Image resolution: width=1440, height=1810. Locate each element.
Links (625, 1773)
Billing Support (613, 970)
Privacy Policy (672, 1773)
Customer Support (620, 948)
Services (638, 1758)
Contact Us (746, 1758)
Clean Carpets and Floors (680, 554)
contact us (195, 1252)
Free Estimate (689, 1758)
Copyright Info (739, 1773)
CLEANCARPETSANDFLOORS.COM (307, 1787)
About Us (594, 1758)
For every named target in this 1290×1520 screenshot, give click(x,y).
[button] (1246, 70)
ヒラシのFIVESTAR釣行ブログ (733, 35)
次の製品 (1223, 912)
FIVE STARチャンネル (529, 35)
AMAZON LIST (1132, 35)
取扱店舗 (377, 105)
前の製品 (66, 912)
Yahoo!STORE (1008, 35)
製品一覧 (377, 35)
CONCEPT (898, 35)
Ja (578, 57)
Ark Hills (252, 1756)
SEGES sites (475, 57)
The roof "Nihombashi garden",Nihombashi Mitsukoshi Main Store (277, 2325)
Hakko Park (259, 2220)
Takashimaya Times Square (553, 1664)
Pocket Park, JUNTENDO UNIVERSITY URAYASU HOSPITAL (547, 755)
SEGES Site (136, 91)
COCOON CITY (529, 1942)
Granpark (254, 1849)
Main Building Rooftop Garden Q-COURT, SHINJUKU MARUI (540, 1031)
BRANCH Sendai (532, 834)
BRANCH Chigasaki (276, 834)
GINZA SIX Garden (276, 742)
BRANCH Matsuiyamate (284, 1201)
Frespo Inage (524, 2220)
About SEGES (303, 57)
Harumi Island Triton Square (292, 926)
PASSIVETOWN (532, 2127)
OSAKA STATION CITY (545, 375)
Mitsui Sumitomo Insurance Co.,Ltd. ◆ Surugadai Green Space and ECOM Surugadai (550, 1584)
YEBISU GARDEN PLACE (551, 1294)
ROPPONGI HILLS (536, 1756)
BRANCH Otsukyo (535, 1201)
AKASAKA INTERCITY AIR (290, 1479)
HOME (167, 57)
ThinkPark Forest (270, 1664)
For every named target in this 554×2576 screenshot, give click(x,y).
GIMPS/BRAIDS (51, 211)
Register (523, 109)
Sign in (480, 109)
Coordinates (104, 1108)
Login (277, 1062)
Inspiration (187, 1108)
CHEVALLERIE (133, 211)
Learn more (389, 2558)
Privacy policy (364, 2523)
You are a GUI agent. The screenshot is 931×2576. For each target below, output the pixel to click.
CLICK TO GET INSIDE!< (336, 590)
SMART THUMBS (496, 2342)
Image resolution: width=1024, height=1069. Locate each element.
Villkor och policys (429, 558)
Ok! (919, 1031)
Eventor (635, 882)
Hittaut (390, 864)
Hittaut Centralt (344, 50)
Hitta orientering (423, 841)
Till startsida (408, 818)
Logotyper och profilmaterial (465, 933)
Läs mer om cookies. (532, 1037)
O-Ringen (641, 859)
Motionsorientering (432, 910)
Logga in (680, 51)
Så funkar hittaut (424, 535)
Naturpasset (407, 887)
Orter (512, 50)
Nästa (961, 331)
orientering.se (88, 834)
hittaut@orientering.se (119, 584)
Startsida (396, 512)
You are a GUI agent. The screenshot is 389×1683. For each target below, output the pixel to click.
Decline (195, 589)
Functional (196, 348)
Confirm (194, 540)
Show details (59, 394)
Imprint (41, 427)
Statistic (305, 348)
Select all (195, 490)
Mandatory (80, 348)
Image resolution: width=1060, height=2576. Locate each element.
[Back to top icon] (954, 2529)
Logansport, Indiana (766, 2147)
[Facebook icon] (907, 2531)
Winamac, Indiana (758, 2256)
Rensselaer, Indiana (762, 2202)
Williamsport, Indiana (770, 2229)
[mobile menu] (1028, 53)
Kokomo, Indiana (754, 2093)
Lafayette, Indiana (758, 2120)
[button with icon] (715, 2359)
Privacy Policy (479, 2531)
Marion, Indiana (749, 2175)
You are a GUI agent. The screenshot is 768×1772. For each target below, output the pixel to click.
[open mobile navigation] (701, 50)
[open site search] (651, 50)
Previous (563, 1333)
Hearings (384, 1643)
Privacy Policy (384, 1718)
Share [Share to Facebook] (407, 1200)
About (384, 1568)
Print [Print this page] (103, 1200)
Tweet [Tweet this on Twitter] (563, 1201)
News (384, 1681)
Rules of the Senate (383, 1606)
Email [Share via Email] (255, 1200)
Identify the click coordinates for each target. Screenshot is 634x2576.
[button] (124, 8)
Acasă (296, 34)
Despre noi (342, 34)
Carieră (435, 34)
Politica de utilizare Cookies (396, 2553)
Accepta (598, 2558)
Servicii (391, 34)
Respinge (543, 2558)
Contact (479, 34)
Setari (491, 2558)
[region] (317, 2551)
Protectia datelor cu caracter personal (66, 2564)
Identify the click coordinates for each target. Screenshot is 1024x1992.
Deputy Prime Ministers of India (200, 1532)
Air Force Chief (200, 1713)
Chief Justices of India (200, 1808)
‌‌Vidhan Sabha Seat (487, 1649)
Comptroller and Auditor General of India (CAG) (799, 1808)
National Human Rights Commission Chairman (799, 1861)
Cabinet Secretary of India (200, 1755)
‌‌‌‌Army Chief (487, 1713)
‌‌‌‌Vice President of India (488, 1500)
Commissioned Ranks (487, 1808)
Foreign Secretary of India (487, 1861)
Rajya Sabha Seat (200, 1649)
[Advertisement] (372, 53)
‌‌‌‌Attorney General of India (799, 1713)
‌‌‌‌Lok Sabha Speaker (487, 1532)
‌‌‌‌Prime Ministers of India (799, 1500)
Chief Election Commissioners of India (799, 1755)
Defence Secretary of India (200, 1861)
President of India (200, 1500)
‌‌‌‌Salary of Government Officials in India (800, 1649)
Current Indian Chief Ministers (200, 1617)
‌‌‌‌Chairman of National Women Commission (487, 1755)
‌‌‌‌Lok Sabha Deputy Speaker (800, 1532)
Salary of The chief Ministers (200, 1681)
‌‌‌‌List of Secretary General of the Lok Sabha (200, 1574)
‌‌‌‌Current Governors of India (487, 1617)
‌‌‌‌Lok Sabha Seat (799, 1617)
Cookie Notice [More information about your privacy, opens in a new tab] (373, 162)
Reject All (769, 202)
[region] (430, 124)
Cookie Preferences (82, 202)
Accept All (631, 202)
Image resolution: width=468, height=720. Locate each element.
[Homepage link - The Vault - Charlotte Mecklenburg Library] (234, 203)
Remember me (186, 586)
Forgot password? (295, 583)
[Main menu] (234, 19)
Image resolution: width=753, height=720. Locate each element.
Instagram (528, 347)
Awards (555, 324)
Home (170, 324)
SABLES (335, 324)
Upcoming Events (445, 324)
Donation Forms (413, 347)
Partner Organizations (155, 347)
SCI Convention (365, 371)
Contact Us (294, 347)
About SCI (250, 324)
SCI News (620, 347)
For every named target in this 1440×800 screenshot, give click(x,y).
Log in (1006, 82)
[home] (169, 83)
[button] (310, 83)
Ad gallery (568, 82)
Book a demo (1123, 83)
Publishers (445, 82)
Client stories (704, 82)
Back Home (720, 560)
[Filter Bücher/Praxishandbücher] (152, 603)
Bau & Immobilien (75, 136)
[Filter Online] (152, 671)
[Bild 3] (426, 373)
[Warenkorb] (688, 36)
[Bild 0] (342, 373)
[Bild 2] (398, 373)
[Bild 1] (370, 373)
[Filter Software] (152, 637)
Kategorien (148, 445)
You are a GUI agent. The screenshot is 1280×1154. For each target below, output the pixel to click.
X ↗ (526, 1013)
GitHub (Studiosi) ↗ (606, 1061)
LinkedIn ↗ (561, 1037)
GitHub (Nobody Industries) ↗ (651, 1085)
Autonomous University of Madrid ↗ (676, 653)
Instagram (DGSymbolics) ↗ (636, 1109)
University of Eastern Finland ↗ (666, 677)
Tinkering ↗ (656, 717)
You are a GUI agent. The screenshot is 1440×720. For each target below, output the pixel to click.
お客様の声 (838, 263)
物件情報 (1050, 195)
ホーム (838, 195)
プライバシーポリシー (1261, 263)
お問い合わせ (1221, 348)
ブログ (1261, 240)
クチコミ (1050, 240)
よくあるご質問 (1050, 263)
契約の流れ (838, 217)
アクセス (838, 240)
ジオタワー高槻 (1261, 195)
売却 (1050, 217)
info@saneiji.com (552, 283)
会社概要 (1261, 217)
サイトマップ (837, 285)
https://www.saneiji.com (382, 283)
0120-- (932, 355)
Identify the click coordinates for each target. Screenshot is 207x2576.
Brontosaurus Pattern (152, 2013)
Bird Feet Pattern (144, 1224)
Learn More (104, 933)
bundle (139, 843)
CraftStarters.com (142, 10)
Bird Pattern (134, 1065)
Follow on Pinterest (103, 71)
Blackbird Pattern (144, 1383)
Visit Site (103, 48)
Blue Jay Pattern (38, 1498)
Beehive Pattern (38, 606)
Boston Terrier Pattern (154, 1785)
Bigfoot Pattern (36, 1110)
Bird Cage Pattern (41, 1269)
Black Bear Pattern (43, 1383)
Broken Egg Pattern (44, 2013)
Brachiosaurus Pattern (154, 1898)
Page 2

_ _ _

### EXERCISE DIRECTIONS
Copy the records verbatim from the line containing "Autonomous University of Madrid ↗ (676, 653)" through the line containing "CraftStarters.com (142, 10)", including both of those lines.

### RESPONSE TO THIS TASK
Autonomous University of Madrid ↗ (676, 653)
Instagram (DGSymbolics) ↗ (636, 1109)
University of Eastern Finland ↗ (666, 677)
Tinkering ↗ (656, 717)
You are a GUI agent. The screenshot is 1440×720. For each target below, output the pixel to click.
お客様の声 (838, 263)
物件情報 (1050, 195)
ホーム (838, 195)
プライバシーポリシー (1261, 263)
お問い合わせ (1221, 348)
ブログ (1261, 240)
クチコミ (1050, 240)
よくあるご質問 (1050, 263)
契約の流れ (838, 217)
アクセス (838, 240)
ジオタワー高槻 (1261, 195)
売却 (1050, 217)
info@saneiji.com (552, 283)
会社概要 (1261, 217)
サイトマップ (837, 285)
https://www.saneiji.com (382, 283)
0120-- (932, 355)
Identify the click coordinates for each target. Screenshot is 207x2576.
Brontosaurus Pattern (152, 2013)
Bird Feet Pattern (144, 1224)
Learn More (104, 933)
bundle (139, 843)
CraftStarters.com (142, 10)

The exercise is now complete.